▸ YOUR INSTRUCTIONS:
Pick out every line in the records below that contains the word "Expand" and copy each one.

Collected data entries
• • • • • • •

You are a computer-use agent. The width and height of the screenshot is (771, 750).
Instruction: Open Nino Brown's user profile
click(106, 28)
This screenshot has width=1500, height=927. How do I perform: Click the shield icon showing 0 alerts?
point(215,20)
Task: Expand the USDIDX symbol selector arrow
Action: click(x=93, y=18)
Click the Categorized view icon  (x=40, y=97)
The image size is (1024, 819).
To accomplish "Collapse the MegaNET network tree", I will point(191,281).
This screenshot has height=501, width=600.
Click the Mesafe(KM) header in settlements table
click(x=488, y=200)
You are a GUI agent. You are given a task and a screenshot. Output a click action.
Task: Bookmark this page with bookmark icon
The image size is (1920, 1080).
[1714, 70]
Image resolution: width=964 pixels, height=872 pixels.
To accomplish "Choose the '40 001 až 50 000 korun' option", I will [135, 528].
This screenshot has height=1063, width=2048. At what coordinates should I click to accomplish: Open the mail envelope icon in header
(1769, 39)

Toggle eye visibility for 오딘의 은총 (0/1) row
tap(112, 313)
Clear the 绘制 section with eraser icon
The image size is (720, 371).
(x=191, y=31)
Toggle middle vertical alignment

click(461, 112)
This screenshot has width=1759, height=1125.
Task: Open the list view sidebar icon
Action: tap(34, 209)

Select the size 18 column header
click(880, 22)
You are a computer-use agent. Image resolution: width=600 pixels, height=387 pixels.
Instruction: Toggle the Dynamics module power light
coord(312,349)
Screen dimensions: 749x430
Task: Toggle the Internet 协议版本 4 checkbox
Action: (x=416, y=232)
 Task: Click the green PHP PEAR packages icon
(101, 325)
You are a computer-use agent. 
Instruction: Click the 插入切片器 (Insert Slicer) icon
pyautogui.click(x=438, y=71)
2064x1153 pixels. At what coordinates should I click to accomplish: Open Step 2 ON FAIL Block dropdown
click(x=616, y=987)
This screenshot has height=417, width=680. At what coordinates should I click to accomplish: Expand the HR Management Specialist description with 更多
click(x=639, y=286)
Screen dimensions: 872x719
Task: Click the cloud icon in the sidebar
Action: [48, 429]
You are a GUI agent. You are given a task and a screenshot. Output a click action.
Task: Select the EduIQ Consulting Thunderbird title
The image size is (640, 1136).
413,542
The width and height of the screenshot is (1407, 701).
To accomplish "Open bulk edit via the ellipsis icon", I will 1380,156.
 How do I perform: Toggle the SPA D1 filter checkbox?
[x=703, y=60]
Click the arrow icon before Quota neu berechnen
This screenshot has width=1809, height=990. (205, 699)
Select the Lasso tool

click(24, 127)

• • • • • • •

▸ TASK SOLUTION:
Task: Expand the USDIDX symbol selector arrow
This screenshot has height=417, width=680. At what coordinates should I click to accomplish: Expand the HR Management Specialist description with 更多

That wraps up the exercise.